When it was all done with, she would no longer be required to go through the pangs of daily injections of insulin, (the hormone secreted by the pancreas, without which sugar accumulates in the blood, to levels that could kill you).
The package, which should be new, is called "Stem-Cell-Therapy." In its simplest form, for the understanding of the man and woman in the street, the procedure, (utilising what is called embryonal cells, "fetal cells"), induces the body of the patient to produce cells that normally produce insulin.
The type-I diabetes mellitus, which the wealthy family's daughter has, will be a thing of the past, when the wonder-procedure should work perfectly.
The new cells, which the pancreas should now be stimulated to produce, will manufacture enough insulin, such that a diet-regimen should be a thing of the past.
Miss Fung Ling, an American of Chinese origin, would thereafter be able to ingurgitate any kind, and any amount of food of her choice, and the blood sugar should stay normal.
Unfortunately, the "New Thing" in medicine isn't yet allowed in America, where the biggest money in the world stays. The political wrangle, having started with Bill Clinton's administration, and which lingered into that of George Bush Jnr's, isn't likely to come to conclusion anytime soon.
In Thailand, things are easier. If you can cough out $40,000, the procedure is there for the taking. The health tourism being talked about should be understood in its proper sense.
It isn't flying to Thailand, or Japan , and visiting "hot geysers", or eating a sulfa-boiled eggs, that is called Health Tourism. Another example is when you may fly to Mauritius and get a kidney transplant for $15,000, instead of getting it in America for four times as much.
In 1951, when a man received a kidney from his identical twin brother in a Boston Massachusetts Hospital, this procedure had only been tried unsuccessfully previously, in France. The lucky twin brother lived for almost thirty years with the new kidney.

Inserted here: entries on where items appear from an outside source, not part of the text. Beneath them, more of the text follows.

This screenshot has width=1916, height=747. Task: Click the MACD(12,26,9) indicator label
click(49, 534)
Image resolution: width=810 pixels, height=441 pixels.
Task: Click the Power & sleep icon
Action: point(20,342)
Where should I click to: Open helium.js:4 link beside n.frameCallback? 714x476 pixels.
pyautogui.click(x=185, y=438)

He was clever enough to have married a nurse from the same hospital, who inherited him. The procedure was to find strong feet in Europe, and as of now, it is only in Africa South of the Sahara where it isn't common.
Human-heart-transplantation does not hit headlines any longer. The essence of stem cells-therapy, and organ transplantations can be done in a fairly large number of countries in the world today.

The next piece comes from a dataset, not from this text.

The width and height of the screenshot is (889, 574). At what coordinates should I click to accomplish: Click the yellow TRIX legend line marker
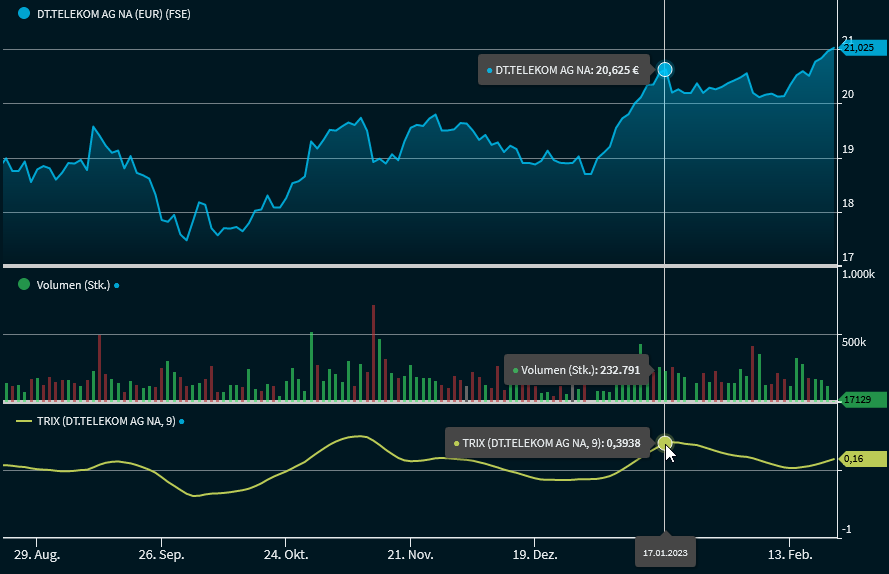pyautogui.click(x=24, y=421)
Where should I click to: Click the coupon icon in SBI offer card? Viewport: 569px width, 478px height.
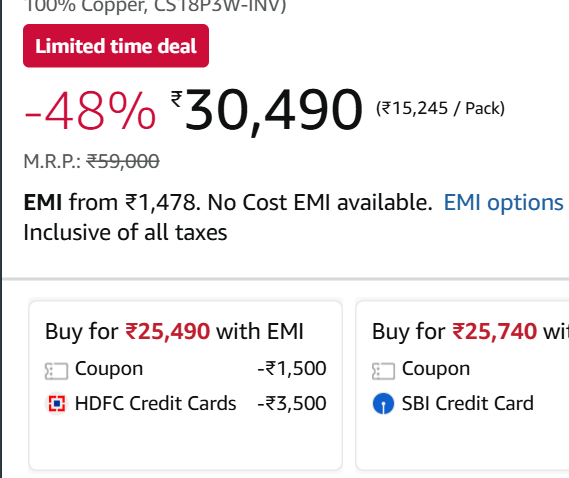click(383, 371)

There was a unique kind of Health Tourism during the life-time of the late Christian Barnard, a Pioneer Heart Surgeon, who worked in Cape Town, South Africa, and reached world-fame in the mid-sixties, till his death some ten years ago. He was in his mid-sixties when on daily basis he transplanted a couple of hearts, and repaired cardio-valvular abnormalities as well, which otherwise were, or would be incompatible with life.
South African Embassies around the world had been given the standing orders by their home Government, to issue visas to people of all nationalities, who might need heart transplantations, or "any repairs" of the heart.
South Africa was capable, and willing, to render this service to mankind, in spite of an awful racial policy at home. Indeed, if you walked to any office of the South African Airlines, you would be given a visa there as well. South Africa, in spite of damnation coming from the whole world because of apartheid, enjoyed a tremendous amount of health tourism, and prestige.
Nowhere else in the world was so much agog in open-heart surgery, as did happen at the Groote Schwuur Hospital, in South Africa then. "Medical wonders" do not always come from America.
Perhaps, African countries can learn to carry further what South Africa pioneered in the sixties.